His words are even further removed than an earlier explanation from Android project lead Andy Rubin, who said the company killed its Googlephone webstore because running the thing was just too complicated. "Fundamentally, we do a direct-to-consumer distribution business where you're hooking into these various provisioning systems for all these operators all over the world," he told reporters at Google's developer conference in late May.
"It's a pretty intense undertaking just, literally, hooking into the billing systems that are available in all these operators in all these countries, and what we decided to do was to focus our resources on the platforms and the apps to make the platform shine rather than hooking into provisioning systems and billing systems."
"[The Nexus One] was so successful, we didn't have to do a second one. We would view that as positive but people criticised us heavily for that. I called up the board and said: 'Ok, it worked. Congratulations — we're stopping.'"
— the word from Eric Schmidt's world
But at least Rubin admitted that the store failed to "fundamentally change the way phones are sold," as Google said it would. "From a technology perspective, I think the Nexus One was the showcase superphone at the time, and that set the bar," he said. "To be revolutionary in the way people buy phones? That didn't happen."
Yes, he's still clinging to that "superphone" moniker. At launch, Google said that the Nexus One belonged to a new super class of handset — even though it couldn't match the Motorola Droid (according to none other than Google open source guru Chris DiBona) — let alone the iPhone.

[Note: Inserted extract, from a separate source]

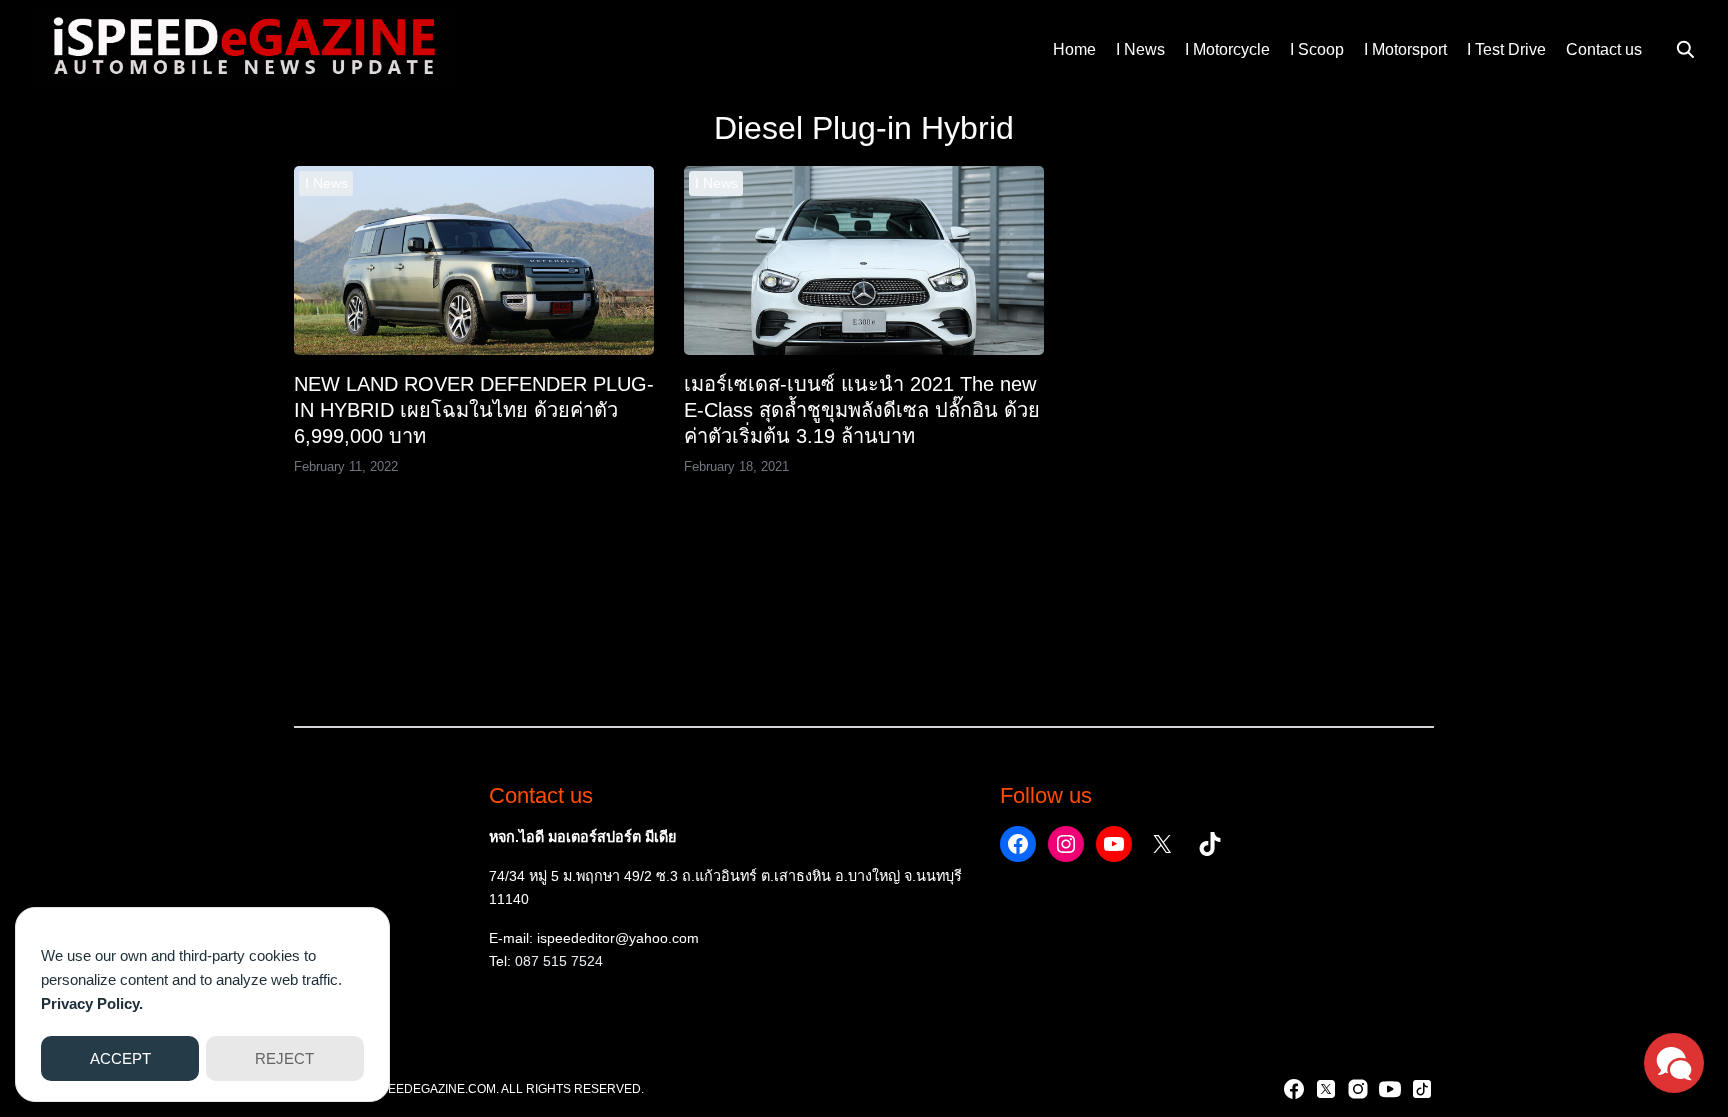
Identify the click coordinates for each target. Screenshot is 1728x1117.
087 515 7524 (559, 961)
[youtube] (1390, 1089)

At launch, Andy Rubin also said he would be pleased if Google sold 150,000 Nexus One phones, and the company has apparently sold a little more than 500,000.
If anything, the Nexus One showed that not even Google has the power to compete with its own carrier partners. When the device launched, word was that existing Droid partners Motorola and Verizon were, shall we say, rather peeved. And it's clear that Google killed the Nexus One for fear of damaging the rest of the Android market.